Troubleshooting HAproxy Configuration

l080 · March 23, 2024, 5:47pm

Hi there,

I've installed HAproxy on my OpenWRT router (192.168.6.1) and have two servers with distinct IPs in this network. My goal is to configure HAproxy to redirect connections from 192.168.6.1 to one of these servers.

However, when I run tcpdump on the OpenWRT, I observe that packets are arriving but not being forwarded. The tcpdump output shows:

17:33:14.476087 eth1  In  IP control-rze-opi.lan.38422 > OpenWrt.lan.6443: Flags [F.], seq 1, ack 2, win 502, options [nop,nop,TS val 4193170201 ecr 843444950], length 0
17:33:14.476087 eth1.1 In  IP control-rze-opi.lan.38422 > OpenWrt.lan.6443: Flags [F.], seq 1, ack 2, win 502, options [nop,nop,TS val 4193170201 ecr 843444950], length 0
17:33:14.476087 br-lan In  IP control-rze-opi.lan.38422 > OpenWrt.lan.6443: Flags [F.], seq 1, ack 2, win 502, options [nop,nop,TS val 4193170201 ecr 843444950], length 0
17:33:14.476136 br-lan Out IP OpenWrt.lan.6443 > control-rze-opi.lan.38422: Flags [.], ack 2, win 1019, options [nop,nop,TS val 843444951 ecr 4193170201], length 0
17:33:14.476143 eth1.1 Out IP OpenWrt.lan.6443 > control-rze-opi.lan.38422: Flags [.], ack 2, win 1019, options [nop,nop,TS val 843444951 ecr 4193170201], length 0

haproxy.cfg

frontend k3s-frontend
    bind *:6443
    mode tcp
    option tcplog
    default_backend k3s-backend

backend k3s-backend
    mode tcp
    option tcp-check
    balance roundrobin
    default-server inter 10s downinter 5s
    server control-rze 192.168.6.223:6443 source 192.168.6.1:6443
    server control-rze-opi 192.168.6.216:6443 source 192.168.6.1:6443

I tried to set forwarding rules like:

Can anyone assist me in resolving this issue? Any insights or suggestions would be greatly appreciated.

l080 · March 24, 2024, 8:36am

ok, I found the issue. My firewall on the servers was blocking the access to port 6443.
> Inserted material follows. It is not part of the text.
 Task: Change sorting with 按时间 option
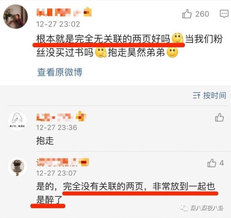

There is still one thing which is confusing me and I don't understand.

While debugging, I changed the destination IP for port forwarding from the router's IP to one of the server's IP addresses. Surprisingly, this worked without changing any firewall settings on the server. Why did it work?

krazeh · March 24, 2024, 11:25am

At a guess, the server is either not running a firewall or it is and the port is already open.

system · April 3, 2024, 11:27am

This topic was automatically closed 10 days after the last reply. New replies are no longer allowed.